The benefits of human massage apply to both animal and human, she added.
“We have studies that show that the person doing the massage earns as much as the person receiving the massage in terms of stress hormones like lowered cortisol and serotonin – the body’s natural neurotransmitter for pain and depression. – increasing, ”Field said. .
Massage studies show that when pressure is applied, physiological responses take effect as pressure receptors slow down the nervous system. This lowers the heart rate and blood pressure. Field said research shows brain waves associated with relaxation are also affected.
“The ironic thing is that we are here in the middle of a viral pandemic and one of the things that can reduce the risk of contagion or contracting the virus is the stimulation of the pressure receptors,” said Field.
“People can get this stimulation from those they live with by rubbing them etc., but they can also get it from pets,” she said.
It is possible to apply human touch findings to animals, she said, because there is already documented literature that shows people with pets have better immune function and live longer.
“I’m sure it’s because of the effects of the interaction, which is very physical, like animals sitting on your knees, petting and rubbing, which can improve your immune function and therefore extend your life,” said said Field. “While it hasn’t been measured in dogs and cats, it should be.”
Young agreed, noting that the benefit of contact with animals is overlooked.
“If it makes such a big difference for premature babies (almost 50% increase in survival rates when hugs are included in hygiene care),” Young said, “then it seems clear that touching it caring must be somehow important beyond childhood. How? ‘Or’ What? For how long? When? Where? Why? All questions for further research.
Until then, she’s encouraging contact with animals and calling on the company to start “making sure people have pet relationships and tactile access.”
She hopes relationships with pets are given special priority in hospitals, hospices and care facilities where people are isolated.

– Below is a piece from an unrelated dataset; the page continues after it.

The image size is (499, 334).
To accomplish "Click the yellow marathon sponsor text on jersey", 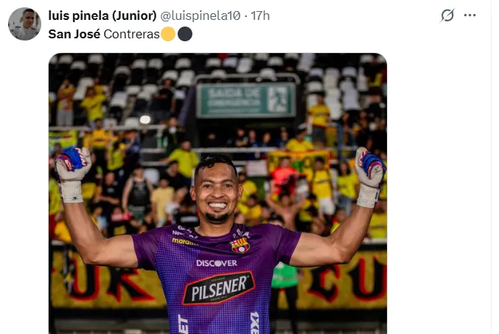I will click(x=184, y=242).
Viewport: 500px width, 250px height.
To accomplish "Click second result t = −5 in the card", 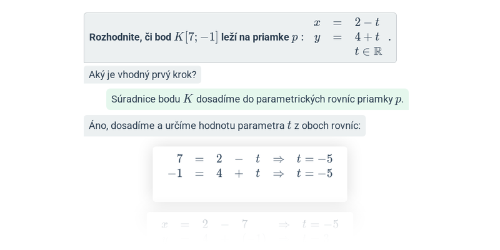I will click(x=314, y=174).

If you’re not a fan of pets or if allergies keep you from owning one, Field said there are ways to get the same effects from touch.
“I tell anyone who feels deprived of touch that many of the same physiological effects can come from pressure receptor stimulation,” Field said.
In that sense, walking around the room will stimulate the pressure receptors in your feet, and brushing your body in the shower will stimulate the receptors in your body, she said.
Exercises such as crunches, stretching, or yoga can also stimulate pressure receptors.
“Most of the exercise will stimulate the pressure receptors,” Field said. “So while you may not be feeling the emotional or physiological effects of having someone around you who you love to physically affection you, at least you can get the physical effects from exercise.”
At the very least, she encourages the elbow bump when she greets others.
“I have noticed that people smile, laugh and maintain eye contact when they hit their elbows. It’s a social interaction, ”she said. “And I think it’s going to hang around for a while.”